[Dataset entries]
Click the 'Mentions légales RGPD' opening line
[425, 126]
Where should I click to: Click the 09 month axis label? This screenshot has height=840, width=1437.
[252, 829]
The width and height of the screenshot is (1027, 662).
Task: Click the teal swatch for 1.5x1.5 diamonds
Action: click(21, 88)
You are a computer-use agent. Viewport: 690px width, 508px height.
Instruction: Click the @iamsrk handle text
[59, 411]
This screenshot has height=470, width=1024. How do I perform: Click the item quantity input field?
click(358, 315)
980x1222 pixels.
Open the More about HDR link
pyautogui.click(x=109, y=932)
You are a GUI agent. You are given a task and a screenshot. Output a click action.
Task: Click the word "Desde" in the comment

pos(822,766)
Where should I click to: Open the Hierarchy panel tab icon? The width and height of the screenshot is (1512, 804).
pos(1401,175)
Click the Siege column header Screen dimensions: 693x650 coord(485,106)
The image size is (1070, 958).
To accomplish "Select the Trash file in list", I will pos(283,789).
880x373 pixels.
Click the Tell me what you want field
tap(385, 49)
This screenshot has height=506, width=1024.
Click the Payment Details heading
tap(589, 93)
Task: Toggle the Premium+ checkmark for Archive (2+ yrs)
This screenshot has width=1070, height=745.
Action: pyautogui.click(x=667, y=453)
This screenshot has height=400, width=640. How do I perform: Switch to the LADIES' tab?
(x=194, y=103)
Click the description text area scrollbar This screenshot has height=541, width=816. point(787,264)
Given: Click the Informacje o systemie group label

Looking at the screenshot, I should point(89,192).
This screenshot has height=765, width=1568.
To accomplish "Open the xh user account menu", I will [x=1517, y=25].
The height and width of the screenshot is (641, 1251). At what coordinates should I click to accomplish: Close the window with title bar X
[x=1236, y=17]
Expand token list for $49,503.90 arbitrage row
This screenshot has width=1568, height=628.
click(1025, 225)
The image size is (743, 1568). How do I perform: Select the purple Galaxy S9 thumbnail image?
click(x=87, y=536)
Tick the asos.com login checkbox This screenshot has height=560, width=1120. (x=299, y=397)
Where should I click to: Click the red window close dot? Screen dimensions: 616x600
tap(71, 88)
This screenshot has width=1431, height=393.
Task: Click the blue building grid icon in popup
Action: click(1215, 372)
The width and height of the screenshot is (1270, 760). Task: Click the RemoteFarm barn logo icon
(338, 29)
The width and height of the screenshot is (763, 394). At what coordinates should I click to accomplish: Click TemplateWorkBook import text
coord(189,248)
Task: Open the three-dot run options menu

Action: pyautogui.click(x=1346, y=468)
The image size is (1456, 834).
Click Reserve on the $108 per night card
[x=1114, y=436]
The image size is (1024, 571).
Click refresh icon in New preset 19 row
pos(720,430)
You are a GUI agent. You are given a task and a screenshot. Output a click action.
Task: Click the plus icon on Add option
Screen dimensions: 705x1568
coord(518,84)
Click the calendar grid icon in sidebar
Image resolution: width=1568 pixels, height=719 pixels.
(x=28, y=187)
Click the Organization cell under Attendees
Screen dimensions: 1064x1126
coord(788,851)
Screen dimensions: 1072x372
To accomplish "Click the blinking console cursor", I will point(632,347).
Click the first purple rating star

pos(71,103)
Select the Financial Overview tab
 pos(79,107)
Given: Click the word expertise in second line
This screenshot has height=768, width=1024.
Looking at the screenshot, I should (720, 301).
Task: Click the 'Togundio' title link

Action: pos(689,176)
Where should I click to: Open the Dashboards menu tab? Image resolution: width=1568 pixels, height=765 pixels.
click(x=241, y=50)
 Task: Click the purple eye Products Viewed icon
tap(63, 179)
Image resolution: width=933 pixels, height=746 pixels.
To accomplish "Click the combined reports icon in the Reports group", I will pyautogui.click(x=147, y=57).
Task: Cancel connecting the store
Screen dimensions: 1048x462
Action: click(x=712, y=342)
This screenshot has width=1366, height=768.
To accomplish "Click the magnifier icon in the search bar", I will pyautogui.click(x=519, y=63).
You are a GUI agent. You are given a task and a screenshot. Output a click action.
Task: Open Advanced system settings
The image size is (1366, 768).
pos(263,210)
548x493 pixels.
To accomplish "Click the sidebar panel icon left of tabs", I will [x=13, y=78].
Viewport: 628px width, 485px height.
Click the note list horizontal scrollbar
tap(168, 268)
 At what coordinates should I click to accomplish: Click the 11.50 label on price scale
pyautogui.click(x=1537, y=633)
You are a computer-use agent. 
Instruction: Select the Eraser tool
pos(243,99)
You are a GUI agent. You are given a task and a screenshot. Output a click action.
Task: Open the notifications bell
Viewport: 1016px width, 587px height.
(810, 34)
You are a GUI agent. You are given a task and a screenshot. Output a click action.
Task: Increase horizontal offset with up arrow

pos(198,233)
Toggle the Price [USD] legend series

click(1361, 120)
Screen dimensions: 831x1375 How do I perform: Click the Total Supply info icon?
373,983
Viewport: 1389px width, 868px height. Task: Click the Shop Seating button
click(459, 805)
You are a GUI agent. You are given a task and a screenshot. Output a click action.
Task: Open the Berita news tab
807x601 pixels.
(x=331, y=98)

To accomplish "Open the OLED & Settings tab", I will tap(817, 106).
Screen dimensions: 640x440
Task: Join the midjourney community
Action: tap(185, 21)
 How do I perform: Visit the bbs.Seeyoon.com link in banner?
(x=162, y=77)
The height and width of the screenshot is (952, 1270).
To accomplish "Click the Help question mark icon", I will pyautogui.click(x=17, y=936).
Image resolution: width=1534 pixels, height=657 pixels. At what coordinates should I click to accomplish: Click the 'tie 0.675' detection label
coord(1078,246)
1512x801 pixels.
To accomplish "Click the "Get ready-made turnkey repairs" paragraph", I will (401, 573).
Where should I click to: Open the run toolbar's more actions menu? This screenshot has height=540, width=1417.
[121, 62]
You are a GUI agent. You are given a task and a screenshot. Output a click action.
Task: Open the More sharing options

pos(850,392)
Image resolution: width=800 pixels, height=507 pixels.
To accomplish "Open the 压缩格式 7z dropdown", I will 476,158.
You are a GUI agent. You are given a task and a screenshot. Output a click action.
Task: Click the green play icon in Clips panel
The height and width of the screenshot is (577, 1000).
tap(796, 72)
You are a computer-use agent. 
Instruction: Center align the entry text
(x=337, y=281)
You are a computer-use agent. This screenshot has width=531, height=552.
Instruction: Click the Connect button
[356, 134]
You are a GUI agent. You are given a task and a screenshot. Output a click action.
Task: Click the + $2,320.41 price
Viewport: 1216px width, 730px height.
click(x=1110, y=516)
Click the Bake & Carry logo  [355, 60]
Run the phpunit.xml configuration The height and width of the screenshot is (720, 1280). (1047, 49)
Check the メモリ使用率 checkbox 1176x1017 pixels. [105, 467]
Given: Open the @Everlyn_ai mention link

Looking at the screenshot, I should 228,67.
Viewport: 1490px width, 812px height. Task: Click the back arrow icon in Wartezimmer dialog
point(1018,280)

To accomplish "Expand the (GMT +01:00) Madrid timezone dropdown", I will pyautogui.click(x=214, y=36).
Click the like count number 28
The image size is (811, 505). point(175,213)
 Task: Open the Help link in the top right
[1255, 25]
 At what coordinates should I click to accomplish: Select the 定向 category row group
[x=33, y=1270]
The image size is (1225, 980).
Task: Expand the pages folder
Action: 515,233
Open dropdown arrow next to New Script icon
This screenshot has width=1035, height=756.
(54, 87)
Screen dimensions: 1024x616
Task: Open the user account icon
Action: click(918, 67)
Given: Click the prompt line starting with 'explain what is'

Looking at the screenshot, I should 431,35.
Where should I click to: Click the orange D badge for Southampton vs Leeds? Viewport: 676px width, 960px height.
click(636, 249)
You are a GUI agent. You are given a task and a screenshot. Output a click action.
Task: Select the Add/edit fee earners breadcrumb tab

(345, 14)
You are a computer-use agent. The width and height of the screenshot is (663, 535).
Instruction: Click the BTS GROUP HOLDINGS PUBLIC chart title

## WHAT IS BEING ASKED
Copy, exactly and only, the lines above that begin with the one containing "The image size is (743, 1568)." and finish with the one containing "Tick the asos.com".

## WRITTEN REPLY
The image size is (743, 1568). How do I perform: Select the purple Galaxy S9 thumbnail image?
click(x=87, y=536)
Tick the asos.com login checkbox This screenshot has height=560, width=1120. (x=299, y=397)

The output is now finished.